The Bed You Sleep In, 1993
An
unhurried, almost soporific succession of long and medium establishing
shots of a bucolic logging town in the Pacific Northwest
provides an entrancing and deceptively tranquil prelude to the
impending - and perhaps, unavoidable - tragedy of The Bed
You Sleep In. As the film opens, an unassuming,
middle-aged, independent contractor named Ray Weiss (Tom Blair)
struggling to keep his foundering lumber mill afloat receives the
Pyrrhic news that his company has been awarded a contract to supply
timber for an unnamed project: a potentially lucrative deal that
has been rendered non-executable by his inability to provide the
materials because of a log shortage caused by a protracted (and
indefinite) delay in obtaining a regulatory permit that would
allow the local companies to mine animal-protected areas of the
forest beyond their nearly consumed, designated logging area. The
ongoing and ostensibly irreconcilable conflict between private
industry and environmental protection has resulted repercussions
throughout the local economy of the insular community, creating
widespread closure of mills and the reluctant forging of international
trade agreements by desperate, blue-collar entrepreneurs despite
their thinly veiled - if not immediately explicit - jingoism and
xenophobia towards their foreign commercial partners. Nevertheless,
the pressures of work and financial survival invariably recede
when Ray drives to the nearby woods to spend his silent hours wading
in the shallow waters of a pristine creek and fly fishes. It is
a predictable ritual that his second wife Jean (Ellen McLaughlin)

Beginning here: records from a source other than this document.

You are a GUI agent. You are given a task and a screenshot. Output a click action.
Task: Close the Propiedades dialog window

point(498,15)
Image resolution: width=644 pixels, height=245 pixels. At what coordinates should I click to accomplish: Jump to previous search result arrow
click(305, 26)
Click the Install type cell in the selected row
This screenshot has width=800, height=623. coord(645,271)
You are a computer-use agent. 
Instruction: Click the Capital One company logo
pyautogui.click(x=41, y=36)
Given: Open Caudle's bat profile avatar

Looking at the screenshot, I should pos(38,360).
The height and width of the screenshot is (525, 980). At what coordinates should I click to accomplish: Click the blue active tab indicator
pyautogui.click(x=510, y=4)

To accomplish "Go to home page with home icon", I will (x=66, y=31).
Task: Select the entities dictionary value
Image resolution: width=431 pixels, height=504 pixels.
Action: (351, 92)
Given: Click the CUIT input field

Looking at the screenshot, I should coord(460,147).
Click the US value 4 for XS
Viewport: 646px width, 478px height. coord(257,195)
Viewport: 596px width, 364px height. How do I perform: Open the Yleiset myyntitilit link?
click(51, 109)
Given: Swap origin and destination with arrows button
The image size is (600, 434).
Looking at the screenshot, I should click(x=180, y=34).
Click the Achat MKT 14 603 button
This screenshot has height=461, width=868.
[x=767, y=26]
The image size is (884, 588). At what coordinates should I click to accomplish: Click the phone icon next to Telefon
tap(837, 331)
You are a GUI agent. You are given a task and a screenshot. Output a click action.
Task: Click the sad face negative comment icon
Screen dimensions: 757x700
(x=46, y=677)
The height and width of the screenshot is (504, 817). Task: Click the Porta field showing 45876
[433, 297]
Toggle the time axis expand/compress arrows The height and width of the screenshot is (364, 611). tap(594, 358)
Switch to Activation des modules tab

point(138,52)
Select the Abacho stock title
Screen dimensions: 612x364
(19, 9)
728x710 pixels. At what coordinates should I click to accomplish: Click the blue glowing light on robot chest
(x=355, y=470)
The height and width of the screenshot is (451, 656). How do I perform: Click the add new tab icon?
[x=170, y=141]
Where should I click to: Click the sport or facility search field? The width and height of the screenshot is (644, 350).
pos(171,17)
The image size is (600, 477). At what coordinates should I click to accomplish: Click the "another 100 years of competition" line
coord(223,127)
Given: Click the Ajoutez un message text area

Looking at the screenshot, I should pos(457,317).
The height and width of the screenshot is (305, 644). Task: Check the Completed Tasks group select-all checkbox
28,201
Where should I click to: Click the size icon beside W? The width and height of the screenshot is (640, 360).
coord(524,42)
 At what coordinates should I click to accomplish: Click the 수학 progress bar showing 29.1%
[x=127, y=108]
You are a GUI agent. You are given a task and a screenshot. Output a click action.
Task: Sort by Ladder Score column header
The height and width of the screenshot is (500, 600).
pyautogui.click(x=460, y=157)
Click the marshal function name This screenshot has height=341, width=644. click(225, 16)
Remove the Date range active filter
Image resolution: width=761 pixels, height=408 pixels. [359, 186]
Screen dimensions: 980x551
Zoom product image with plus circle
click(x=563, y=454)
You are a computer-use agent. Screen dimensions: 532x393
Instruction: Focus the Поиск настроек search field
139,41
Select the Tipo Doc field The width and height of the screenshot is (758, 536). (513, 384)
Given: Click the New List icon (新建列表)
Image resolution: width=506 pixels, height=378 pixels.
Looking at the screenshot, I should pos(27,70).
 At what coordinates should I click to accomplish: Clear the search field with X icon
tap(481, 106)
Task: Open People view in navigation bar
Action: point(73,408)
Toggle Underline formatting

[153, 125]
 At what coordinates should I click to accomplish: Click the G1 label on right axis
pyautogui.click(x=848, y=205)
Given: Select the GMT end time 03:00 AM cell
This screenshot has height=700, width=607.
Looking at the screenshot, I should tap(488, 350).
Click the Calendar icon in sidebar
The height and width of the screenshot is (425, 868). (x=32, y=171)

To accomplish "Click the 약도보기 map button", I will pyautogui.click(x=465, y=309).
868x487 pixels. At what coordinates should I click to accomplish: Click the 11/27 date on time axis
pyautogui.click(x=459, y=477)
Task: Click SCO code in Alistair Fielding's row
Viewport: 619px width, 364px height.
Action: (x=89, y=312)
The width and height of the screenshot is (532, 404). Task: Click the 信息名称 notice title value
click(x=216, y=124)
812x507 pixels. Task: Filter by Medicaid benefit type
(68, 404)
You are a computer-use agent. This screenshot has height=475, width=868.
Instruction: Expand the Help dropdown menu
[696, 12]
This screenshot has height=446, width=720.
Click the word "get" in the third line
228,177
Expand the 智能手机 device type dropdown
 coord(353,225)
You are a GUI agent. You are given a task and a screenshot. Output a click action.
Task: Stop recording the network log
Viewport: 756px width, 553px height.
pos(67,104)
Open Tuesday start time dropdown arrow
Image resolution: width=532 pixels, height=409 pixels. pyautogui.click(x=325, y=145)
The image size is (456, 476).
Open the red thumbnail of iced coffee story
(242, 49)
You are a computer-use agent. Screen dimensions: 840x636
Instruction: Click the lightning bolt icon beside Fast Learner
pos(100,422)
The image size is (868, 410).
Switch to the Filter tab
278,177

has learned to accommodate, even learning to weave her own emotional
needs into his recreational pastime by occasionally accompanying
him on his fishing trips to steal moments of intimacy. However,
the Weiss' comfortably settled relationship eventually becomes
strained when an unsuspecting Jean receives a long, expurgating
letter from Ray's troubled, college-aged daughter Tracy who has
unexpectedly decided to cancel her trip home a week before her
anticipated arrival.
Jon Jost creates
haunting and culturally incisive examination and demystification
of non-conformity and self-reliance - what Herbert Hoover describes
as the endemically American character of rugged individualism - in The
Bed You Sleep In. Loosely recalling the
ecological meditation of Mitsuo Yanagimachi's Himatsuri and
Kiyoshi Kurosawa's subsequent film Charisma,
Jost alternately juxtaposes distended, alienating images of the near
desolate industrial town, idyllic shots of the lush and scenic
northwestern landscape, and elliptical (and deliberately fractured)
episodes of Ray's business and domestic life in order to examine
the dynamic, often conflicting interrelation between independence
and survival, personal freedom and anarchy, self-discipline and moral
law. Citing a passage from Ralph Waldo Emerson, "Every violation
of the truth is not only a sort of suicide in the liar, but is a stab
at the health of human society", the film illustrates, not only
a violation of filial relationships, but more importantly, an overarching
implicit contradiction in the country's celebrated maverick spirit that
actively participates in environmental destruction even as it seeks
communion with - and oddly champions the cause of - nature and wildlife. In
exposing the innate duplicity of a culturally fostered national trait,
Jost provides a compelling and incisive argument for personal and global
responsibility, accountability, and balance.